◆ About this exercise ◆
Nothing but the pictures gets dropped; retype every entry exactly.
++++ Material to process ++++
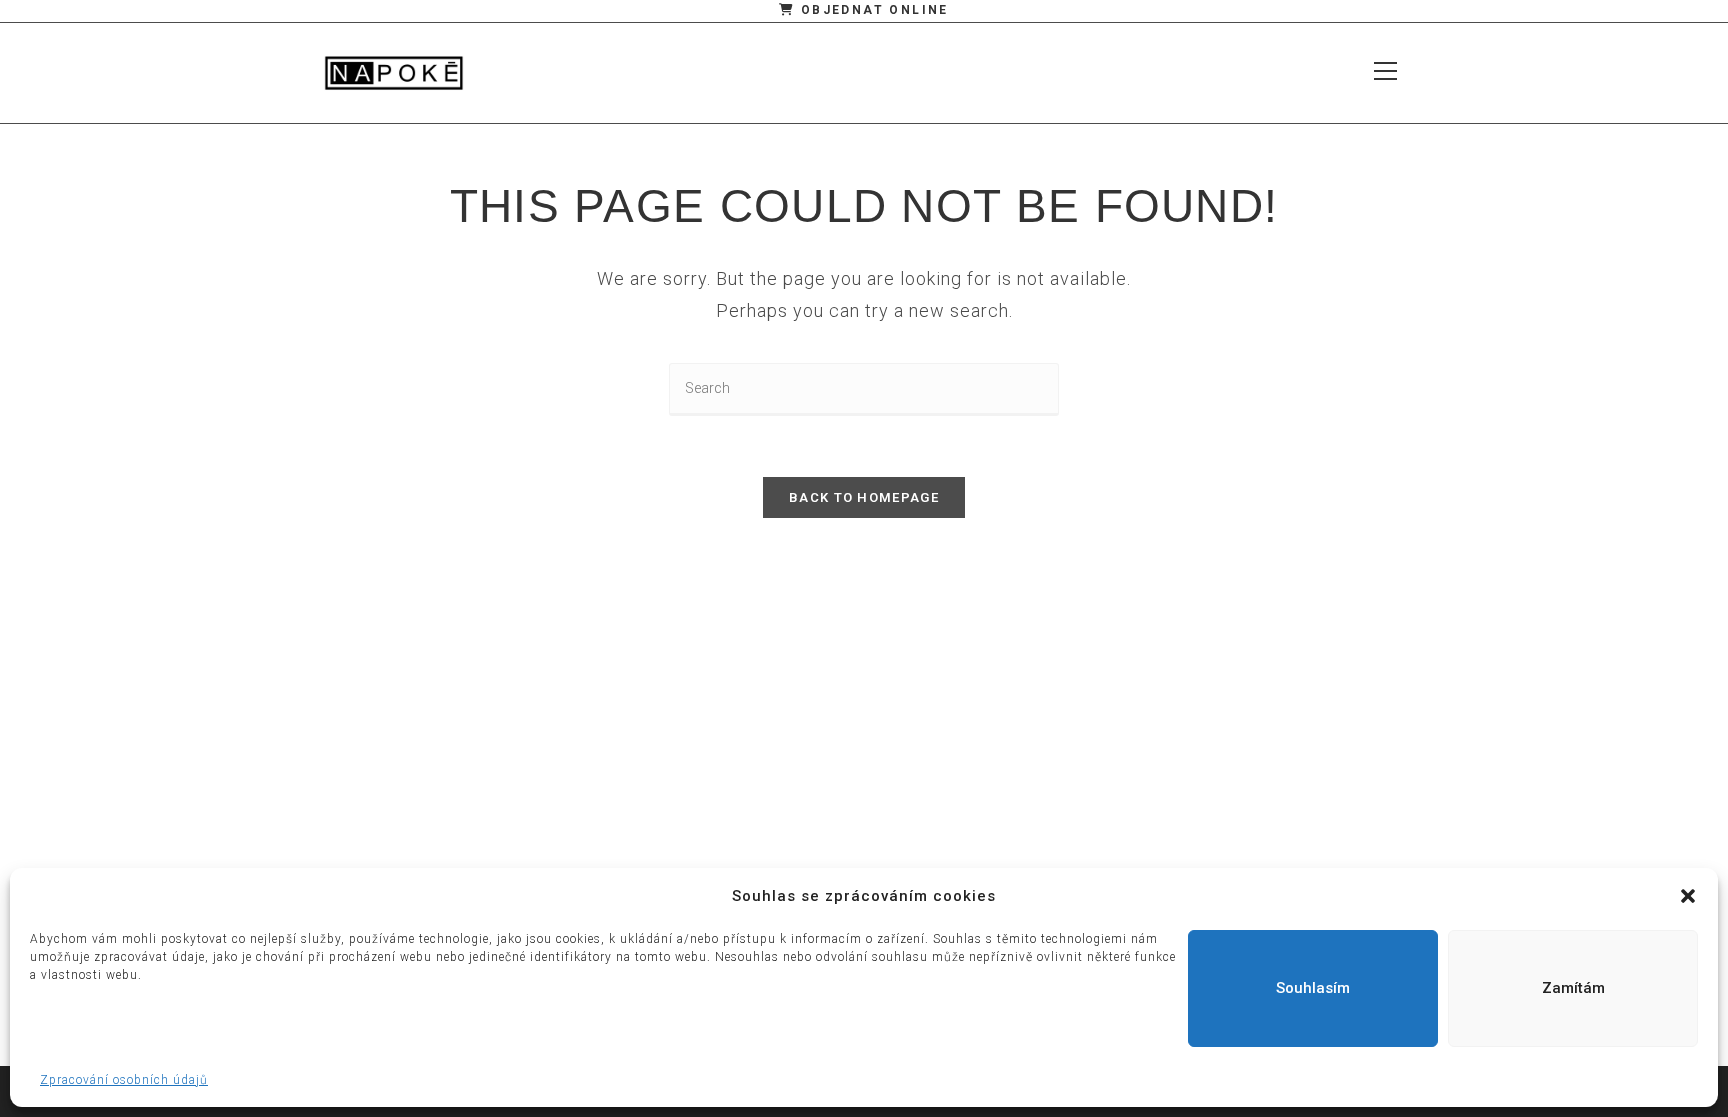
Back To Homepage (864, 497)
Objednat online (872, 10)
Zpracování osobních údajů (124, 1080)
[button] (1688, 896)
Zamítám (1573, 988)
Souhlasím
++++
◆ Result of the exercise ◆
Back To Homepage (864, 497)
Objednat online (872, 10)
Zpracování osobních údajů (124, 1080)
[button] (1688, 896)
Zamítám (1573, 988)
Souhlasím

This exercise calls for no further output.